As previously mentioned, the DEFO staking and farming revenues will be generated by 3 different streams (EWF + entrance fees + profit sharing). These revenues will be allocated as follows:
EWF revenues allocation:
- 5% to developer fund
- 95% to stakers/farmers according to their share of their respective pool
Entrance fees + profit sharing allocation:
- 5% to developer fund
- 40% to stakers (equally shared between all the staking pools)
- 55% to farmers (equally shared between all the farming pools)
Liquidity has always been a major concern when it comes to trading, especially since DEX appeared. In order, to maintain liquidity levels as high as possible, DefHold has opted for the following solutions:
- Presale will be held by Liquidity Dividends Protocol (LID). 75% of the raised ETH will be allocated to Uniswap liquidity and definitively locked by their smart contracts. This process will enable us to protect our investors against any exit scam concern they might have.

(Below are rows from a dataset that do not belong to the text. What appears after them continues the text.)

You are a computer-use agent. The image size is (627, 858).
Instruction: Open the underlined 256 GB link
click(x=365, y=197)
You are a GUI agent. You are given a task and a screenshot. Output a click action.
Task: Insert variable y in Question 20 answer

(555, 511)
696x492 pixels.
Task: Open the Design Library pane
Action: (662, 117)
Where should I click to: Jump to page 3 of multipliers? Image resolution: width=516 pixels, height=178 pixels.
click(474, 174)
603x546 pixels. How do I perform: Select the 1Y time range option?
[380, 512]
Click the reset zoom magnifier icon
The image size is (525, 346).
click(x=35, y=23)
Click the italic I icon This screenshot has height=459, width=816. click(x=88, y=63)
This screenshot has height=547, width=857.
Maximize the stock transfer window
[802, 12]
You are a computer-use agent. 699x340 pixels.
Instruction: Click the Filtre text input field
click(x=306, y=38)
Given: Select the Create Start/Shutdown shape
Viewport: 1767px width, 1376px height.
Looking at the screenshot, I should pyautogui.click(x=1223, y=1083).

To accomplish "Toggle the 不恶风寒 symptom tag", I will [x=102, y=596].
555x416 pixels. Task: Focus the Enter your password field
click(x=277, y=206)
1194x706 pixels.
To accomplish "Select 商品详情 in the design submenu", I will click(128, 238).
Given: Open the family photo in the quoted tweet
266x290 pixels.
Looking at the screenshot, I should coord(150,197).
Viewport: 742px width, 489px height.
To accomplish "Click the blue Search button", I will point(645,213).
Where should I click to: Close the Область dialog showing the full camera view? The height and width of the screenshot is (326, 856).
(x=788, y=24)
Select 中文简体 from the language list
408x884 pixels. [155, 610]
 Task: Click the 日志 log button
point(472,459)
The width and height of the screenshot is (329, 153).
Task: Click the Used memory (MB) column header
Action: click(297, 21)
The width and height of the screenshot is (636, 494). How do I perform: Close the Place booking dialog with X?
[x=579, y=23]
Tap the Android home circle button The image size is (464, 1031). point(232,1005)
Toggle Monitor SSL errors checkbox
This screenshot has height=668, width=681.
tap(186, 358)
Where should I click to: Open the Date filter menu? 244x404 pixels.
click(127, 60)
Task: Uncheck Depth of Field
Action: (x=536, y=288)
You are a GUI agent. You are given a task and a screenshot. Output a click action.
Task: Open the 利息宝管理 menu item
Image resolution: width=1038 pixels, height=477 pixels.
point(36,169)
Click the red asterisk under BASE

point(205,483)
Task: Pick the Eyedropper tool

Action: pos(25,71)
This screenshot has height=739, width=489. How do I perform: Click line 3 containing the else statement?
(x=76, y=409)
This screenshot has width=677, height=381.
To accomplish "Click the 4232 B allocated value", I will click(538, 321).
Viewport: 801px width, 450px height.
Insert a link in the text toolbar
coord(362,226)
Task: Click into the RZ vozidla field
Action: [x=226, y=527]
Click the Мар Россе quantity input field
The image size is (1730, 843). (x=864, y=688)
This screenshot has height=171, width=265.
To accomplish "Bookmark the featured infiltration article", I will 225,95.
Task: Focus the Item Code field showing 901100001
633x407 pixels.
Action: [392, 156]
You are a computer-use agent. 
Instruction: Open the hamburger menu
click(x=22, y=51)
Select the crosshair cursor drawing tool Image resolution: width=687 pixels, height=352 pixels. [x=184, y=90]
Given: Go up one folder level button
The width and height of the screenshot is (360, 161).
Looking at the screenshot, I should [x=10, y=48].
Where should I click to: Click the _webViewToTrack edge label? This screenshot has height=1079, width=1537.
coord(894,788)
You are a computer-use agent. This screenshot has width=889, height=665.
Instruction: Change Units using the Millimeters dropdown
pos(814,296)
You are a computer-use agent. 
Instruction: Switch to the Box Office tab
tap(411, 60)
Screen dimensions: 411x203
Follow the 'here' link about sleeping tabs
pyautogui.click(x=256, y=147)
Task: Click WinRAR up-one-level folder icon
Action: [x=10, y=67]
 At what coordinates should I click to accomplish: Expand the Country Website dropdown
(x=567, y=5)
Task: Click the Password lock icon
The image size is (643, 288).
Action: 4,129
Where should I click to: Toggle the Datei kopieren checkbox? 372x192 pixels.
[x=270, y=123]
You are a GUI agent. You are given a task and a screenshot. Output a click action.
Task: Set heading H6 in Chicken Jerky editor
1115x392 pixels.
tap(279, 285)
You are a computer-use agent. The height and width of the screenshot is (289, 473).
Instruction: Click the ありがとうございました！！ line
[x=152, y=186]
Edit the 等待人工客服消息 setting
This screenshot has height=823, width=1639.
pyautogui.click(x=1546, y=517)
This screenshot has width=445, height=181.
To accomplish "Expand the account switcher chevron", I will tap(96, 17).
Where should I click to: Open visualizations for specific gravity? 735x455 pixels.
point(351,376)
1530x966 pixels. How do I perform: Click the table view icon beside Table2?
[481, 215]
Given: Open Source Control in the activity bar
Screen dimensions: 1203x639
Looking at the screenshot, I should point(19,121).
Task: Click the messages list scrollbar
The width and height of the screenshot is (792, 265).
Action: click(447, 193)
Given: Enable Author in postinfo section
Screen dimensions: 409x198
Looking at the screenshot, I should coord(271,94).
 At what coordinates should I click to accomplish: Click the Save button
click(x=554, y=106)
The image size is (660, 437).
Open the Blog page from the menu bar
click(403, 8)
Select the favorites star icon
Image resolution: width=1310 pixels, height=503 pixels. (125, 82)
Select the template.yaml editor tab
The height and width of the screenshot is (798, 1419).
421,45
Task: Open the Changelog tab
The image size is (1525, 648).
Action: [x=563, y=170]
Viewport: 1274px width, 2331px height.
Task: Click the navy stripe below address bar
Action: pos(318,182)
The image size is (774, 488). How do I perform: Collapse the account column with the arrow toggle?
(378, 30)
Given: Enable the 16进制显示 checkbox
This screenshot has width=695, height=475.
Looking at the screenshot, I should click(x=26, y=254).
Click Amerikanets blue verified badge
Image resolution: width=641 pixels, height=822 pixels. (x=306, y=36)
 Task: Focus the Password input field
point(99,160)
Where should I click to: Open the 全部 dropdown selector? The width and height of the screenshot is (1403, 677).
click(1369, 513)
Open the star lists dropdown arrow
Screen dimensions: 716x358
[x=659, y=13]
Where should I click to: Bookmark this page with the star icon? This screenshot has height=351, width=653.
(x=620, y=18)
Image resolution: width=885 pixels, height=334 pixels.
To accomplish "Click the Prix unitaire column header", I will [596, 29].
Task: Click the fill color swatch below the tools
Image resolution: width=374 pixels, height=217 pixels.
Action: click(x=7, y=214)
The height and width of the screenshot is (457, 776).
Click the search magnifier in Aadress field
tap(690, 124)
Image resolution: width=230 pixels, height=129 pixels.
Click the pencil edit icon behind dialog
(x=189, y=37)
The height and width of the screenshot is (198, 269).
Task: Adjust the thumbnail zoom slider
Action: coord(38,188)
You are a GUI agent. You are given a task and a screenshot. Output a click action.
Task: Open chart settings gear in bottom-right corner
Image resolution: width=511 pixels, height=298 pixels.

- EWF, entrance fees and profit-sharing are distributed more importantly to farmers to increase their revenues and incentivize them providing liquidity to the DefHold ecosystem.
BUYING PRESSURE & TVL
In order to continuously maintain the buying pressure, thus encouraging and incentivizing holders to join and stay within the DefHold ecosystem, the following features have been implemented:
- Staking and farming EWF aim to increase and maintain the TVL thus decreasing the DEFO circulating supply;
- Non-inflationary staking and farming revenues’ streams guarantee to the DEFO holders that the market price of the tokens will not be affected by an infinite increasing supply;
- Total supply of DEFO will be capped at 12’000 tokens and no further DEFO minting will ever be possible;
- Future tokens’ pools will require to hold the amount corresponding to the EWF in DEFO thus continuously increasing the demand of DEFO tokens.
The details regarding our future presale will be released in due course. As of today, the following information can already be disclosed about the future DEFO presale:
- Presale starts on 18.11.2020, 9:00 AM PST
- Softcap: 300 ETH
- Harcap: 2,000 ETH
- Presale base price: 1 ETH = 1.56 DEFO
- Uniswap listing price: 1 ETH = 1.56 DEFO
- During our pre-sale investors will receive a bonus up to 25%:
0–100 ETH: 25% bonus
100–500 ETH: 20% bonus
500–1,000 ETH: 15% bonus
1,000–1,500 ETH: 12,5% bonus
1,500–2,000 ETH: 10% bonus
- Any unsold tokens will be allocated to those who have invested. For example, if the sale ends at 1,100 ETH the remaining 900 range will be distributed to those who invested in the presale.
- 75% of ETH raised will be automatically transferred into Uniswap liquidity pool together with 19.50% of the DEFO tokens.
- Uniswap liquidity will be locked permanently by LID smart contracts.
- Marketing 2, Team, Airdrop and LID tokens will be time-locked and released at a monthly 10% rate over 10 months by LID smart contracts.
We would like to kindly thank you for taking the time to read our article and for your interest in our project. In case you would have any questions or feedback, we stay at your disposal on our different channels detailed below.
The DefHold team
The information provided herein-above does not constitute investment advice, financial advice, trading advice, or any other sort of advice and you should not treat our website’s and communication channels’ contents as such. Please conduct your own due diligence and ensure that you consult your financial advisor before making any investment decisions, as cryptocurrency investment is subject to high market risk. DefHold is not responsible for any form of loss of funds. Hence, DefHold is not responsible for any direct, indirect or consequential losses as a result of your investment decisions.